In tal senso vi invito a leggere il bellissimo passaggio della lettera di san Giacomo apostolo (cfr Gc 2,14-26) che ad un certo punto dice:
la fede, se non è seguita dalle opere, in se stessa è morta… Tu credi che c’è un Dio solo? Fai bene; anche i demòni lo credono e tremano! Insensato, vuoi capire che la fede senza le opere non ha valore?
Detto, fatto
Continuando con la provocazione, Giacomo ci propone come esempio sublime di fede la figura di Abramo:
Abramo, nostro padre, non fu forse giustificato per le sue opere, quando offrì Isacco, suo figlio, sull’altare? …E si compì la Scrittura che dice: «Abramo credette a Dio e gli fu accreditato come giustizia», ed egli fu chiamato amico di Dio.
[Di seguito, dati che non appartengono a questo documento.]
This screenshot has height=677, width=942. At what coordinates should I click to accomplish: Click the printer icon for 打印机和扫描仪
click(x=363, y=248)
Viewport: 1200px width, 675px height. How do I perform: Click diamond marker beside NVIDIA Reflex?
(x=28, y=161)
Già nel racconto della prima lettura appare in Abramo una fede vivida e concreta, che si manifesta nella cieca obbedienza alla Parola di Dio:
il Signore disse ad Abram:
«Vàttene dalla tua terra,
dalla tua parentela
e dalla casa di tuo padre,
verso la terra che io ti indicherò»…Allora Abram partì, come gli aveva ordinato il Signore.
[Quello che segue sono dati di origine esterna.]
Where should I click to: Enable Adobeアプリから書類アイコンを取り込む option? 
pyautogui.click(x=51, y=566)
Detto, fatto. Senza soluzione di continuità, Dio parla e Abramo obbedisce: questa è la fede sincera, che si rende vera e concreta attraverso le opere. Tra il dire e il fare non c’è di mezzo più niente.
Ascoltare è obbedire
Nella lingua ebraica non esiste nemmeno il verbo “obbedire”: per indicare l’obbedienza si usa sempre “ascoltare”.
D’altronde, anche nel nostro linguaggio parlato adoperiamo “ascoltare” in questo senso: «ah, se mi avessi ascoltato…», «vedi? Non mi ascolti mai!»
L’etimologia stessa del verbo obbedire richiama l’ascolto: “obbedire” significa letteralmente «ascoltare chi sta dinnanzi», «prestare ascolto».
Ascoltare, fidarsi, obbedire
L’ascolto di Dio diventa effettivo, ed è segno di vera fede, solo quando ci fidiamo di Lui fino ad obbedire alla Sua Parola.
A nessuno di noi piace obbedire, soprattutto se si tratta di obbedire ciecamente, senza “se” e senza “ma”, ed è comprensibile, perché molte volte siamo stati feriti per aver riposto la nostra fiducia nelle persone sbagliate.
Ma qui si tratta di fidarsi di Dio, di obbedire a Lui, non a uno qualsiasi, e perciò non vale il tipico proverbio «fidarsi è bene, ma non fidarsi è meglio».
Obbedire ciecamente a Dio è l’unico modo di trovare la nostra meta.
Per capire questa cosa dobbiamo guardare alle gare di alcuni sport paralimpici dove un atleta non vedente si fida ciecamente delle indicazioni vocali che gli vengono impartite dalla sua guida. Ce lo potrebbe testimoniare benissimo il nostro compaesano Oney Tapia, campione paralimpico.
Siamo ciechi, perciò dobbiamo obbedire
Finché non ammetteremo di essere ciechi e di aver bisogno di farci prendere per mano da Dio, obbedendo fedelmente ai Suoi comandi, non potremo intraprendere un vero ed effettivo cammino di fede, ma continueremo a camminare a zonzo e muovendoci a tentoni.
Sarà un tema che tornerà nella quarta domenica di Quaresima, alla fine del racconto del cieco nato: la presunzione di vederci bene rende ciechi e ci fa rimanere nel nostro peccato.
Alla fin fine, è sempre la questione fondamentale narrata nella prima lettura di domenica scorsa: la pretesa di Adamo ed Eva di vederci meglio di Dio nel giudicare il bene e il male nasce proprio dal non fidarsi di Lui, e – di conseguenza – dal non ascoltarlo e non obbedire al Suo comando.